** Opening DATA SHOWN block **

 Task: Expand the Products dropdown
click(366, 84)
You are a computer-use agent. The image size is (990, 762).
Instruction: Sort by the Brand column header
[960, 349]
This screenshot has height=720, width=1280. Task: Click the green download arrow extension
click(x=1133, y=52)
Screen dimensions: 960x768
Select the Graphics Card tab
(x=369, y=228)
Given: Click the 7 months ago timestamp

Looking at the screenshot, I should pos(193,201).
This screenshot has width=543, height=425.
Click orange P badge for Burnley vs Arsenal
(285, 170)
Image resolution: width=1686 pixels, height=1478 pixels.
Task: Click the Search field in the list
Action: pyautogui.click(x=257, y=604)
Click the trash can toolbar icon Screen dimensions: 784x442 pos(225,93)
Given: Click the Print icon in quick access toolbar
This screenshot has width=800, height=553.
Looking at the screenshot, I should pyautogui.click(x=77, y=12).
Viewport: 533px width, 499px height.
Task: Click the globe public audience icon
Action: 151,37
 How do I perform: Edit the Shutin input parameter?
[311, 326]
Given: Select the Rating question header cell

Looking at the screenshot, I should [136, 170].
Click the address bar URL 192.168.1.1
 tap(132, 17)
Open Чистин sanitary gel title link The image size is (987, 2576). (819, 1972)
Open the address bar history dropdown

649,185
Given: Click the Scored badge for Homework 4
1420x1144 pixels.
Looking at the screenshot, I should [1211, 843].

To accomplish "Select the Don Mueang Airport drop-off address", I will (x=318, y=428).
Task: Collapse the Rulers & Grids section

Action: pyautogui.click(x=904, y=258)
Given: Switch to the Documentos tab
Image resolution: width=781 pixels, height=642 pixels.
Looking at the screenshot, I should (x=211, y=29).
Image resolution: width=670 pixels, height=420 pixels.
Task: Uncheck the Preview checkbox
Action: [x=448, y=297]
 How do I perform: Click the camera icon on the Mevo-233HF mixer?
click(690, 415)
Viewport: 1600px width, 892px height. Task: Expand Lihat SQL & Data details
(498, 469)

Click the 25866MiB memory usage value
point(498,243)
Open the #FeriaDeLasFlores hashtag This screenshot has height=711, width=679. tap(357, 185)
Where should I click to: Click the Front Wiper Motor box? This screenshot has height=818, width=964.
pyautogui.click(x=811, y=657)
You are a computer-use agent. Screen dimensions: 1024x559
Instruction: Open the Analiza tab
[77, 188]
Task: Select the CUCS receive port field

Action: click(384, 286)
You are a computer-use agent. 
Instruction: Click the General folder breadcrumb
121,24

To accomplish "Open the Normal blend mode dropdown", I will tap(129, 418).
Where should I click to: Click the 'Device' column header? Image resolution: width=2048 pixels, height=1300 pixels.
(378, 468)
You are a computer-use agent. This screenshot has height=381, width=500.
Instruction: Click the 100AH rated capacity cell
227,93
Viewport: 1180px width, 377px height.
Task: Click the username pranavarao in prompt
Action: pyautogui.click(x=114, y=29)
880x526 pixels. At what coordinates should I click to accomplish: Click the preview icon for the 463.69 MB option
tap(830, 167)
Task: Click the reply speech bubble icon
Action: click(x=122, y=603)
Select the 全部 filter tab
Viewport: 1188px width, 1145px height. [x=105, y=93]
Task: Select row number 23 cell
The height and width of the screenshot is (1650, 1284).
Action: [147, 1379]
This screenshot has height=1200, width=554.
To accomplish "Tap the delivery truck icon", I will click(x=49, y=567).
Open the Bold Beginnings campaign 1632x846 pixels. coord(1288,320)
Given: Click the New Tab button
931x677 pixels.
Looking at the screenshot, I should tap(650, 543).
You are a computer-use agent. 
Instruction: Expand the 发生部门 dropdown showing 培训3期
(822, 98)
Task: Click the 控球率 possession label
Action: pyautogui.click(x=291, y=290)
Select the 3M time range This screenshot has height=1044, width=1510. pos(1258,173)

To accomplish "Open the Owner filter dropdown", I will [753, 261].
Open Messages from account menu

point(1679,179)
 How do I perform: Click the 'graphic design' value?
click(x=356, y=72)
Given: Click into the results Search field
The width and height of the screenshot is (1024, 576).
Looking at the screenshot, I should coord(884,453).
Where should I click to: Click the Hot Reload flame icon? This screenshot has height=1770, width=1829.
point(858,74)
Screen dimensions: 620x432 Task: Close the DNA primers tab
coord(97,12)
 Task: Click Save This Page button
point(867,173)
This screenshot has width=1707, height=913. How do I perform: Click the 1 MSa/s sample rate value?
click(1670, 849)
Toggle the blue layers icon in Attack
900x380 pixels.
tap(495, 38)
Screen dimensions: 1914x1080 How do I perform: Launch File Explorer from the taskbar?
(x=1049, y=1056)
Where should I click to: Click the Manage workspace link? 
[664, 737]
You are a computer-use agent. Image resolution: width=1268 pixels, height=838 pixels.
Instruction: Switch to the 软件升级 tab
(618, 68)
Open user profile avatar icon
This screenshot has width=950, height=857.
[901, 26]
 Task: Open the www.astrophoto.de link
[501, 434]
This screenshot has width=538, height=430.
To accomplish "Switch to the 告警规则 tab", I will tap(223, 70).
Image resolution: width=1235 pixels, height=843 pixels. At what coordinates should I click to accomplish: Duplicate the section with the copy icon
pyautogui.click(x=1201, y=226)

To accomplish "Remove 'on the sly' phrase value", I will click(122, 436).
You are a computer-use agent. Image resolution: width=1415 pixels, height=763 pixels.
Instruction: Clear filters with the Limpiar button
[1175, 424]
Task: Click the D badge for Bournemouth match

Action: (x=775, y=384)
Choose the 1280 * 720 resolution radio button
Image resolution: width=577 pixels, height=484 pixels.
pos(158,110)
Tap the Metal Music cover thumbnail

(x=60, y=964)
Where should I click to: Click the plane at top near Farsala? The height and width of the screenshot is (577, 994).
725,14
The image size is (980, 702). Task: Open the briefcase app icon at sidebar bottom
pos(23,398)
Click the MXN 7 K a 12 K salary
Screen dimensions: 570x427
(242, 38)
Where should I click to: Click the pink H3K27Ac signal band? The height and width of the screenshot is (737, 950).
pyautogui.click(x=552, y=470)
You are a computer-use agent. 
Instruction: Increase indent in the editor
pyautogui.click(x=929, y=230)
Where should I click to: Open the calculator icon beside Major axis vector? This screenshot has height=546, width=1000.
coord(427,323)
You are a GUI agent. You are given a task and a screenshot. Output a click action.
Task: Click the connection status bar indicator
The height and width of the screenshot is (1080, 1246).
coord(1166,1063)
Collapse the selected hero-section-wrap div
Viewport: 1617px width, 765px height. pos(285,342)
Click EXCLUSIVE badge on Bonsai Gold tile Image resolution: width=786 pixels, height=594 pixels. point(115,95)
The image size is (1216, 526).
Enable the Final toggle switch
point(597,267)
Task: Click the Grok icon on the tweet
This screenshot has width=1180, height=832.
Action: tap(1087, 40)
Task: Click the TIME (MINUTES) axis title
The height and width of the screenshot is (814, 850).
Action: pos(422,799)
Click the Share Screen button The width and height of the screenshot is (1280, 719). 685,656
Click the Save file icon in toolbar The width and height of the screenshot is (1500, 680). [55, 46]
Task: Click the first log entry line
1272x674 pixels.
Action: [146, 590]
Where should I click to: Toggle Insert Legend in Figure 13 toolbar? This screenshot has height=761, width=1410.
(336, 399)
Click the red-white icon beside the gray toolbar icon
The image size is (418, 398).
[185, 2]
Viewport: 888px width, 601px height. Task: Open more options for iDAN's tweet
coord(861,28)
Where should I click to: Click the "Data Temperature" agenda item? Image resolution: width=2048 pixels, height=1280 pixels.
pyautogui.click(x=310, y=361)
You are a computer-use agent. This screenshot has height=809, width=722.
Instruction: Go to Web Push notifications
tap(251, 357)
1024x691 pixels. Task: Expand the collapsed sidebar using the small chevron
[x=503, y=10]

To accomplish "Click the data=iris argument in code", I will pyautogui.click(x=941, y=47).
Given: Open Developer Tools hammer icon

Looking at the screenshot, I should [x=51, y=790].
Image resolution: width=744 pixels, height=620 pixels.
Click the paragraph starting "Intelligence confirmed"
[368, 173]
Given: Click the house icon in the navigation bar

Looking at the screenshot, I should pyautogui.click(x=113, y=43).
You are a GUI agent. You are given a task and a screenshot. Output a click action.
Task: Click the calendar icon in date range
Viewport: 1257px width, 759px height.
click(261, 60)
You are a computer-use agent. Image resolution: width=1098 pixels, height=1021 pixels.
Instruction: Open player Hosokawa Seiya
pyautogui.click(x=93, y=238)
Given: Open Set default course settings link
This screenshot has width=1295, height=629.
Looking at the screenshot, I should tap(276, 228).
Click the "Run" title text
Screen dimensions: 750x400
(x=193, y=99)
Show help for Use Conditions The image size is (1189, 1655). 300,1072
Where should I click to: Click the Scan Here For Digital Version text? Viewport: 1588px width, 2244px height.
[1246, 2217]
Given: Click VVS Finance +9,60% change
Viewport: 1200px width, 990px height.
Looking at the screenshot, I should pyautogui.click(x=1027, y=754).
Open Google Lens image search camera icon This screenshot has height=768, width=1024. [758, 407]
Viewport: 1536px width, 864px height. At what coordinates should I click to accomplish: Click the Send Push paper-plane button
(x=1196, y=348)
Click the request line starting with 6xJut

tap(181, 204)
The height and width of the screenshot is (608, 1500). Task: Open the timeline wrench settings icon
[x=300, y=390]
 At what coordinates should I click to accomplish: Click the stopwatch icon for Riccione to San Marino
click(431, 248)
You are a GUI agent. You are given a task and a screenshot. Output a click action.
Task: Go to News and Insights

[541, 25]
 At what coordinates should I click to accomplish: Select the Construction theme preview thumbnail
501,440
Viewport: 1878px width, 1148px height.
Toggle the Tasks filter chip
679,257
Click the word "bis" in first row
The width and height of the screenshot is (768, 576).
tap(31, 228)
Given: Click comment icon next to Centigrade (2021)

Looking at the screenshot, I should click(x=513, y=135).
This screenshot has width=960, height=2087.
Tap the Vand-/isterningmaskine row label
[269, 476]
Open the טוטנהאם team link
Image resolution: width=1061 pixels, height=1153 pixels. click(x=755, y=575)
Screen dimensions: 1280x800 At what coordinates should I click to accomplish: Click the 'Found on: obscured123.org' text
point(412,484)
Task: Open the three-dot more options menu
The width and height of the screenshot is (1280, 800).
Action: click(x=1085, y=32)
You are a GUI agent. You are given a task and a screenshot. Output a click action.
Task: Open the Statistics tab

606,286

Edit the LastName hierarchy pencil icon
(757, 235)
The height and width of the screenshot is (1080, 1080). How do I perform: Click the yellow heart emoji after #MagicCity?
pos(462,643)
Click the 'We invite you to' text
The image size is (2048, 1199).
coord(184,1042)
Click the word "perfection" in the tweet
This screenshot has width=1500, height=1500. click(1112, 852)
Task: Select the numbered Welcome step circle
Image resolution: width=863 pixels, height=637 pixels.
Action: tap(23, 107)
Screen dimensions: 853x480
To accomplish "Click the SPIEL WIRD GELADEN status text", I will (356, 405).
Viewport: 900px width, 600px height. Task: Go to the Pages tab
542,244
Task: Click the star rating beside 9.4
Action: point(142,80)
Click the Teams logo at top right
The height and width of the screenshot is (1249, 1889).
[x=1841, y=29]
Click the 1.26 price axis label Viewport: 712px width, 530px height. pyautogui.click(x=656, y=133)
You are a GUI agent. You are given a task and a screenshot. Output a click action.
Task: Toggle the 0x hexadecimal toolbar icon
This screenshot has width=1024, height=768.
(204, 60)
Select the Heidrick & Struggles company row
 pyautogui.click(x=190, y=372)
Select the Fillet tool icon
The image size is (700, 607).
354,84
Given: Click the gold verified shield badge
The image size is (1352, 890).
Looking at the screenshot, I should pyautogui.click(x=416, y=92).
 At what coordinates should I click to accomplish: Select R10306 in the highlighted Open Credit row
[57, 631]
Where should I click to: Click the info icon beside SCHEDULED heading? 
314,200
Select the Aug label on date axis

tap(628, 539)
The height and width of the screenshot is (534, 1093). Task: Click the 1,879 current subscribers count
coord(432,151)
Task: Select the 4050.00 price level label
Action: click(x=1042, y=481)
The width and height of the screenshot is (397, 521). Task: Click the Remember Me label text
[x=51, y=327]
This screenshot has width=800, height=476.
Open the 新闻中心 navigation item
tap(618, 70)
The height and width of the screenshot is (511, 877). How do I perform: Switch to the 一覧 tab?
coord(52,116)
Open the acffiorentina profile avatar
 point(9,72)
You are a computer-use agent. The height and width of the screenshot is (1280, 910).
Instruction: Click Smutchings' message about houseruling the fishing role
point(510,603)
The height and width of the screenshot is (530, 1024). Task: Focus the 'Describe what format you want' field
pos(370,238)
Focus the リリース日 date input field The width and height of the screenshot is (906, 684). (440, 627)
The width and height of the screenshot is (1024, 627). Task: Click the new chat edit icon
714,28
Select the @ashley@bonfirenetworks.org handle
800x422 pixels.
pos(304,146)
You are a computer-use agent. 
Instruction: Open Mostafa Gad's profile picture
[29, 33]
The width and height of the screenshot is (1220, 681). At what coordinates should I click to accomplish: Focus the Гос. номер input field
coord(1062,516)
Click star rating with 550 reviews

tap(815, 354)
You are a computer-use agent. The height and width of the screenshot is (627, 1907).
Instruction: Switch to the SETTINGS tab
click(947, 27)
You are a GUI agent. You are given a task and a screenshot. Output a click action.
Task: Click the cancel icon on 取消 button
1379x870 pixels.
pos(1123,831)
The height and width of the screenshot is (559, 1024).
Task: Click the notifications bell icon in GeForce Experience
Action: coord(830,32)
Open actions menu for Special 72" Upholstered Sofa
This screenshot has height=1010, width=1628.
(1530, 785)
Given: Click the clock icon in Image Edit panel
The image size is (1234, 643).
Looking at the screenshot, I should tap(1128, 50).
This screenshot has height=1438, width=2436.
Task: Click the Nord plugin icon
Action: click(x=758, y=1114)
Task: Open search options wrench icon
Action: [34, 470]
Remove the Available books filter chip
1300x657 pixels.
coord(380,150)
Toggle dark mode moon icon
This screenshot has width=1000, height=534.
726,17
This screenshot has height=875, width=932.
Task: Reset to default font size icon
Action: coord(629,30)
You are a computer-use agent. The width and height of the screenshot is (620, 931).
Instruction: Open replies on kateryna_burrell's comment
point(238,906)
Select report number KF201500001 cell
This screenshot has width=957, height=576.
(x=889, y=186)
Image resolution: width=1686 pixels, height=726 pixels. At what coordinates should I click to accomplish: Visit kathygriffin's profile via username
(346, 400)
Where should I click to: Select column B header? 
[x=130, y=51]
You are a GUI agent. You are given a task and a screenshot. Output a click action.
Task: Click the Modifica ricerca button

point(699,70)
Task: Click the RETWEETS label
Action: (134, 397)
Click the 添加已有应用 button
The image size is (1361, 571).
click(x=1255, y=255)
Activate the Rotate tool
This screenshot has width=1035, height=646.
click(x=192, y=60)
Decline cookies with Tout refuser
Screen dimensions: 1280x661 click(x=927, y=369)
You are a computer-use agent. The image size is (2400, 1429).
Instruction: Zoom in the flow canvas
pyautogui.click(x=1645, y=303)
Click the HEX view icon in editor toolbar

** Closing DATA SHOWN block **

- YOUR ASSIGNMENT
Take every line from the records above that has the word "status" and copy it.

- EXERCISE RESULT
Task: Click the connection status bar indicator
To accomplish "Click the SPIEL WIRD GELADEN status text", I will (356, 405).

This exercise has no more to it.